### GIVEN PROBLEM
Reproduce the data below with every instance of "Where should I click" changed to "Where do I click" and nothing else altered.

## Begin RECORDS FOR THE EXERCISE

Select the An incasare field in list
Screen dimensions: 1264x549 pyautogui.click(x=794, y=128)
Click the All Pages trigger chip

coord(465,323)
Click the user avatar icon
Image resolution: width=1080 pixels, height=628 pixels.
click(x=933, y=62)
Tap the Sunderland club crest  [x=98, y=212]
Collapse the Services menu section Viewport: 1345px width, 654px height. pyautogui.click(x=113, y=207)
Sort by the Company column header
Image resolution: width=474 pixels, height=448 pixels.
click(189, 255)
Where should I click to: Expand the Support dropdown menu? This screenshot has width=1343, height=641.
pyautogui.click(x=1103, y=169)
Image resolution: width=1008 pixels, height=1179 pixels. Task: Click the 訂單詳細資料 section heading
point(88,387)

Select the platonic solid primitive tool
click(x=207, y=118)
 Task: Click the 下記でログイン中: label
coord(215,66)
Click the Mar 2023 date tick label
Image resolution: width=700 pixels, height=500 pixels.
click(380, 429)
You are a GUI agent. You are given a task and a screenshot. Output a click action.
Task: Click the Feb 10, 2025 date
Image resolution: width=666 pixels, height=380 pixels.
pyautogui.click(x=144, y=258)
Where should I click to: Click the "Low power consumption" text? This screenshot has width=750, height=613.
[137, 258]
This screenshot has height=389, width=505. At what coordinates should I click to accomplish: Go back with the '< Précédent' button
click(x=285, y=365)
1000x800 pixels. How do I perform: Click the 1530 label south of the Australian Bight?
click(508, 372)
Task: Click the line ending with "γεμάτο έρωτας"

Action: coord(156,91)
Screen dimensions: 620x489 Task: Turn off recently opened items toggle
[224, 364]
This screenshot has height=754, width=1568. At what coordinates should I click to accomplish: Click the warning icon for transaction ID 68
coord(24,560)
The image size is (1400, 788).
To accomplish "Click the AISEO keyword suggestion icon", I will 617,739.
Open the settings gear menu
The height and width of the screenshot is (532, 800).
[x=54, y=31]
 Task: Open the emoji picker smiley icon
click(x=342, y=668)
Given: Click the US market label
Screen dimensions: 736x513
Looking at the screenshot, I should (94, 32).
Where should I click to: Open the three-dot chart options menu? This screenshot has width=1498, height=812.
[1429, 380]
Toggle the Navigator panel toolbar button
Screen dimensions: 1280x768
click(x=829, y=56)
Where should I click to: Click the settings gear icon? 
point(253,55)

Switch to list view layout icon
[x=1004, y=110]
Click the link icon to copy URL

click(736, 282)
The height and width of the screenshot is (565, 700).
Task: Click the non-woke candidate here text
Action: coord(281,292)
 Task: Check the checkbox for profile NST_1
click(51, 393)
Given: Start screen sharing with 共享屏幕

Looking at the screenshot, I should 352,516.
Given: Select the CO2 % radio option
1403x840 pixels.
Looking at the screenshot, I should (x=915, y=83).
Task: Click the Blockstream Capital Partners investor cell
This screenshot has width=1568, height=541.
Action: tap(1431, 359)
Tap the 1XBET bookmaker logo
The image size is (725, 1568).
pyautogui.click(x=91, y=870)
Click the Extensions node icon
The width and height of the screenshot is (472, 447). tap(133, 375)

## End RECORDS FOR THE EXERCISE

### COMPLETED TASK
Select the An incasare field in list
Screen dimensions: 1264x549 pyautogui.click(x=794, y=128)
Click the All Pages trigger chip

coord(465,323)
Click the user avatar icon
Image resolution: width=1080 pixels, height=628 pixels.
click(x=933, y=62)
Tap the Sunderland club crest  [x=98, y=212]
Collapse the Services menu section Viewport: 1345px width, 654px height. pyautogui.click(x=113, y=207)
Sort by the Company column header
Image resolution: width=474 pixels, height=448 pixels.
click(189, 255)
Where do I click to: Expand the Support dropdown menu? This screenshot has width=1343, height=641.
pyautogui.click(x=1103, y=169)
Image resolution: width=1008 pixels, height=1179 pixels. Task: Click the 訂單詳細資料 section heading
point(88,387)

Select the platonic solid primitive tool
click(x=207, y=118)
 Task: Click the 下記でログイン中: label
coord(215,66)
Click the Mar 2023 date tick label
Image resolution: width=700 pixels, height=500 pixels.
click(380, 429)
You are a GUI agent. You are given a task and a screenshot. Output a click action.
Task: Click the Feb 10, 2025 date
Image resolution: width=666 pixels, height=380 pixels.
pyautogui.click(x=144, y=258)
Where do I click to: Click the "Low power consumption" text? This screenshot has width=750, height=613.
[137, 258]
This screenshot has height=389, width=505. At what coordinates should I click to accomplish: Go back with the '< Précédent' button
click(x=285, y=365)
1000x800 pixels. How do I perform: Click the 1530 label south of the Australian Bight?
click(508, 372)
Task: Click the line ending with "γεμάτο έρωτας"

Action: coord(156,91)
Screen dimensions: 620x489 Task: Turn off recently opened items toggle
[224, 364]
This screenshot has height=754, width=1568. At what coordinates should I click to accomplish: Click the warning icon for transaction ID 68
coord(24,560)
The image size is (1400, 788).
To accomplish "Click the AISEO keyword suggestion icon", I will 617,739.
Open the settings gear menu
The height and width of the screenshot is (532, 800).
[x=54, y=31]
 Task: Open the emoji picker smiley icon
click(x=342, y=668)
Given: Click the US market label
Screen dimensions: 736x513
Looking at the screenshot, I should (94, 32).
Where do I click to: Open the three-dot chart options menu? This screenshot has width=1498, height=812.
[1429, 380]
Toggle the Navigator panel toolbar button
Screen dimensions: 1280x768
click(x=829, y=56)
Where do I click to: Click the settings gear icon? 
point(253,55)

Switch to list view layout icon
[x=1004, y=110]
Click the link icon to copy URL

click(736, 282)
The height and width of the screenshot is (565, 700).
Task: Click the non-woke candidate here text
Action: coord(281,292)
 Task: Check the checkbox for profile NST_1
click(51, 393)
Given: Start screen sharing with 共享屏幕

Looking at the screenshot, I should 352,516.
Given: Select the CO2 % radio option
1403x840 pixels.
Looking at the screenshot, I should (x=915, y=83).
Task: Click the Blockstream Capital Partners investor cell
This screenshot has width=1568, height=541.
Action: tap(1431, 359)
Tap the 1XBET bookmaker logo
The image size is (725, 1568).
pyautogui.click(x=91, y=870)
Click the Extensions node icon
The width and height of the screenshot is (472, 447). tap(133, 375)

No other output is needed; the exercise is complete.